Manuscript I (published in Chemical Research in Toxicology, 2012) is a rapid report. In this communication, we used a real-time, label-free chip-based technique named surface plasmon resonance (SPR) to determine the binding interaction between the DNA replicative polymerase exonuclease-free Klenow fragment and three arylamine DNA lesions (FAF/FAAF/FABP). We designed biotin labeled DNA hairpin construct with modified lesions and immobilized the DNA on the streptavidin coated chip. The analyte Kf-exo- was added over the DNA surface in the presence or absence of dNTP. The results showed a tight binding between the enzyme and unmodified DNA with great dNTP selectivity. In contrast, the dNTP selectivity was minimal in adduct modified DNA. Moreover, lesion included DNA tended to have better and stronger binding than unmodified DNA.

Manuscript II (published in Chemical Research in Toxicology, 2014) contains the full details of Manuscript I. The full paper involves two 5’-flanking sequence (CG*A and TG*A), two adducts (FAAF and FABP), and two different polymerases (E.coli replicative polymerase Kf-exo- and human repair polymerase B). We employed the same SPR methodology to study the binding interaction and complementary 19F NMR and primer steady-state kinetics. Results showed significant substrate specificity for Kfexo- and polymerase B, which are double-stranded/single-stranded junction and a doublestranded DNA with a nucleotide gap structure, respectively. Tight binding with nativeDNA was observed, as well as the high nucleotide selectivity. However, Kf-exo- binds tightly to lesion DNA, but not for polymerase B. A minimal nucleotide selectivity for modified was observed with both enzymes. Moreover, the dynamic 19F NMR and primer steady-state kinetics results indicated the importance of lesion-induced conformational heterogeneity in polymerase binding.

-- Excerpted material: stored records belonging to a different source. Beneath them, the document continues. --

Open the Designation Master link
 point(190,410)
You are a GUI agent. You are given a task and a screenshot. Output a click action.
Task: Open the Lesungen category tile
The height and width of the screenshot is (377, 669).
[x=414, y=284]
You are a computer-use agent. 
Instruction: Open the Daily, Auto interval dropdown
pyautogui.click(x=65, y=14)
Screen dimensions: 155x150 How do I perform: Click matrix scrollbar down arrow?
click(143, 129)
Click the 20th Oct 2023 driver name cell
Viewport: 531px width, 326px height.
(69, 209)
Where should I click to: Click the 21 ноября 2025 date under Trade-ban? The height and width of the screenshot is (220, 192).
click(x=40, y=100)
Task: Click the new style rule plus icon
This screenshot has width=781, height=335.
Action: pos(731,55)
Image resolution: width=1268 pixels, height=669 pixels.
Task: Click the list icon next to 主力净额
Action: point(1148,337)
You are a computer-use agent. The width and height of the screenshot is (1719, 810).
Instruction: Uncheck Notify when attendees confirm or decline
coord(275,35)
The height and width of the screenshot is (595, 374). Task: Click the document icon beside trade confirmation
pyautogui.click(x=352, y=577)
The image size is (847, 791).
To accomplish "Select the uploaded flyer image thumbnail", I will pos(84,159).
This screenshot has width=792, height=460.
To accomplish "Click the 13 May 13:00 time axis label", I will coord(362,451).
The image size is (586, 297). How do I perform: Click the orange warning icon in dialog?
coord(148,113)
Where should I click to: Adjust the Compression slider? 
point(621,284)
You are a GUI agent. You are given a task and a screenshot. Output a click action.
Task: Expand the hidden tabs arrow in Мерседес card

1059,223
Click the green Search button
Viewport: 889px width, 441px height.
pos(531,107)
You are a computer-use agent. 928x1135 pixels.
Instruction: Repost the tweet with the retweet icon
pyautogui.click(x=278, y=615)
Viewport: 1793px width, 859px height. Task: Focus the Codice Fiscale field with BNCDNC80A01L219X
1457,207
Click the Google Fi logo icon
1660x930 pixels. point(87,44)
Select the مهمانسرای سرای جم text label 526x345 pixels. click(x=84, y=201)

In Manuscript III (to be submitted to Journal of Molecular Biology), we conducted a series of systematic studies to probe the conformational mechanisms of arylamine-induced -2 base deletion mutations frequently observed in the NarI mutational hot sequence (5’---TCGGCG*CN---3’; N= dC and dT) of E. coli during translesion synthesis (TLS). We employed two well-characterized fluorinated bulky DNA lesions FAAF and FABP that were derived from the environmental carcinogens 2-aminofluorene and 4-aminbiphenyl. Our work focused primarily on elucidating the effects of lesion size, bulkiness, and overall topology and the 3’-next flanking base N in producing the bulge structure responsible for -2 frameshift mutations. Two chemical simulated TLS models were examined, in which the FAAF/FABP lesion is positioned at G3 position of two 16-mer NarI sequences, which were annealed systematically with increasing primer lengths in the full length and -2 deletion pathways. Their thermodynamic, conformational, and binding profiles at each elongation step were measured by various biophysical techniques including spectroscopic (dynamic 19F NMR/CD), thermodynamic (UV-melting/DSC), and affinity binding (SPR). Results showed two different -2 bulge formations, which are triggered by the conformational stability of the G3*: C base pair at the replication fork, as well as the nature of base sequences surrounding the lesion site. Each bulge structure exists in a mixture of “external solvent exposed” B-type (B-SMI) and “inserted solvent protected “stacked” S-type (S-SMI), and their conformational rigidity increases as a function of primer lengths. The results indicate the importance of conformational stability, heterogeneity, and flexibility in the mechanisms of bulky arylamine-induced frameshift mutagenesis.